Op-Ed: Magnanimous Govt and Compromised Media
Call it by any other name. But it will, in essence, remain ‘paid news’. There is no other way to interpret the unprecedented decision of the Naveen Patnaik government to empanel six TV channels to “produce and telecast short films/documentaries of 3-minute duration on different flagship programmes, developmental activities and success stories of the government.”
Of course, the government is well within its rights to produce and telecast films/documentaries – and anything else – to highlight its ‘achievements’ in various fields. Such programmes are normally produced by the government itself or through an agency and given to channels for broadcast for a pre-approved fee. But to ask the TV channels themselves to produce such content is unprecedented. The letter written by Hemant Sharma, secretary in the Information and Public Relations (I & PR) department to secretaries of other departments in this regard on August 29 makes no mention of the rationale behind the decision or the basis on which the six channels – Kanak News, New World Odisha, MBC TV, News 18, Zee Kalinga and Kalinga TV – were chosen for the job. Significantly, OTV, the No. 1 news channel in the state and easily the best equipped among all to undertake such work, is not in the list – and no prizes for guessing why.
When the Biju Janata Dal (BJD) announced its decision to boycott all debate and discussion programmes on OTV in April this year, it predictably raised a lot of eyebrows in the state as well as at the national level. Everyone except the diehard BJD supporter was convinced that it set an unhealthy precedent. But since it was a political party taking the decision, the issue never got the traction that it deserved. But can an elected government act with such caprice and arbitrariness? Forget the impropriety of getting TV news channels, which are expected to play the ‘watchdog’ and keep a hawk eye on the acts of omission and Commission of the government, to produce eulogies in AV for the government for a moment. The least the government should have done was to frame certain criteria/guidelines for the job, invite a tender and judge the applications on merit. But then this is nothing new for a government that has assigned publicity work, including audio visual (AV) material, worth crores of rupees to one person – and released the payment even before completion of work – without any tenders in the past. No one knows for sure whether all the material commissioned was actually produced and disseminated as per the contract!
For the cash-starved channels chosen, this is manna from heaven. At Rs 2.2 lakh for a 3-minute AV production, the rates are way higher than what the government pays for other AV productions it commissions, especially considering that much of the material used would have been generated during the course of news coverage by the channels anyway. And this is only towards production cost. Though the I & PR department letter of August 29 makes no mention of it, it is obvious that the channels would get additional fees for broadcasting the programmes produced by them.

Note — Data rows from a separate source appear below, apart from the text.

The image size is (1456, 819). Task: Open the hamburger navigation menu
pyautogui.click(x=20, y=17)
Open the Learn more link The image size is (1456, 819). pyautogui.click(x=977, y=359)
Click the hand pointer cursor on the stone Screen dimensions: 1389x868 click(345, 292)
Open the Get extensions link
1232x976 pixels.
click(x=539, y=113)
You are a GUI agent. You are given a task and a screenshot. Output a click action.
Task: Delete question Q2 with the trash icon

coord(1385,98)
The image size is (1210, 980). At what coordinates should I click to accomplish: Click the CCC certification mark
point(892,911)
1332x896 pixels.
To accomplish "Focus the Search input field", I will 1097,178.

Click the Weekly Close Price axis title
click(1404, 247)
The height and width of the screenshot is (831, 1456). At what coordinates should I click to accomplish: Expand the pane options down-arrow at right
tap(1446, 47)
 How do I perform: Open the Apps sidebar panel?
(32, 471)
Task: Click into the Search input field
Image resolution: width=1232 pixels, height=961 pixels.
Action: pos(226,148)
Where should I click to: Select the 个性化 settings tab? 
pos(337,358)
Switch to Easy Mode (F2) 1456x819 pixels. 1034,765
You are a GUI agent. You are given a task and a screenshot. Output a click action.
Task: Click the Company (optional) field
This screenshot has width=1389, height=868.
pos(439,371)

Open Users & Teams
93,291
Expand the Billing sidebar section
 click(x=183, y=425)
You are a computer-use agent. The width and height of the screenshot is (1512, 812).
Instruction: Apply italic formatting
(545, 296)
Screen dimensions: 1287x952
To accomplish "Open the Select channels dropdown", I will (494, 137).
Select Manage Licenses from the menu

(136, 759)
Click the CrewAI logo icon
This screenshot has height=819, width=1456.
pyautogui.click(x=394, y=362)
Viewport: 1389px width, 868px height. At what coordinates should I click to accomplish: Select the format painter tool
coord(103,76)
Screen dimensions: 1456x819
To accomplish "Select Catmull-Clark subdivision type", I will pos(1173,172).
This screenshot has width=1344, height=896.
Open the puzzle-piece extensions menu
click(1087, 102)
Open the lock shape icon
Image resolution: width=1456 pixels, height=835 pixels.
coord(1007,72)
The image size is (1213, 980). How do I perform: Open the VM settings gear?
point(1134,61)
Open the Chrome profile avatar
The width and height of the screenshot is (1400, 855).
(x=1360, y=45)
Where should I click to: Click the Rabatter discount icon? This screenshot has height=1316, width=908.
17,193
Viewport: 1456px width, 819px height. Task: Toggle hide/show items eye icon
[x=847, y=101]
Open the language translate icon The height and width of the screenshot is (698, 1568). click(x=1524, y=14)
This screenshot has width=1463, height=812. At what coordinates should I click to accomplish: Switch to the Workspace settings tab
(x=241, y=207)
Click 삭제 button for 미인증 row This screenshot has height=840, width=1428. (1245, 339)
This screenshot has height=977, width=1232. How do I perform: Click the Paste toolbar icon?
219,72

For one thing, the reach of a TV channel or its capability of produce such content is irrelevant. For another, there is no limit on the number of such programmes that a channel can produce. (An official of the PR department said it would be an ‘ongoing process’!] For good measure, the channels can also approach the department on their own and propose production of such AV content. As if that is not good enough, the letter by Mr. Sharma also makes it clear that a higher rate could be considered by the government in ‘special cases, taking into account the engagement of celebrities and additional manpower and equipment for the production’ – whatever that means. This is bribe, plain and simple, not just to ensure positive coverage in the channels, but to ensure that nothing negative appears on these channels in the run up to the elections. For it would be a brave media house indeed that would partake of the manna offered by the government and yet dare take a critical look at the functioning of the government.
Coming as it does shortly after the decision to enlist 18 web portals for release of government ad, the decision to assign production of AV publicity material to TV channels certainly smacks of an unapologetic effort to co-opt the media by the Naveen Patnaik government as it seeks a fifth successive term in office. The grapevine has it that a similar bounty is to be showered on the print media next.
The government is clearly determined not to leave any stone unturned in its no-holds-barred effort to get the media on its side ahead of the polls. And the media is shedding all pretensions of independent journalism by playing willing accomplice to the benevolent government.
(DISCLAIMER: This is an opinion piece. The views expressed are author’s own and have nothing to do with OTV’s charter or views. OTV does not assume any responsibility or liability for the same).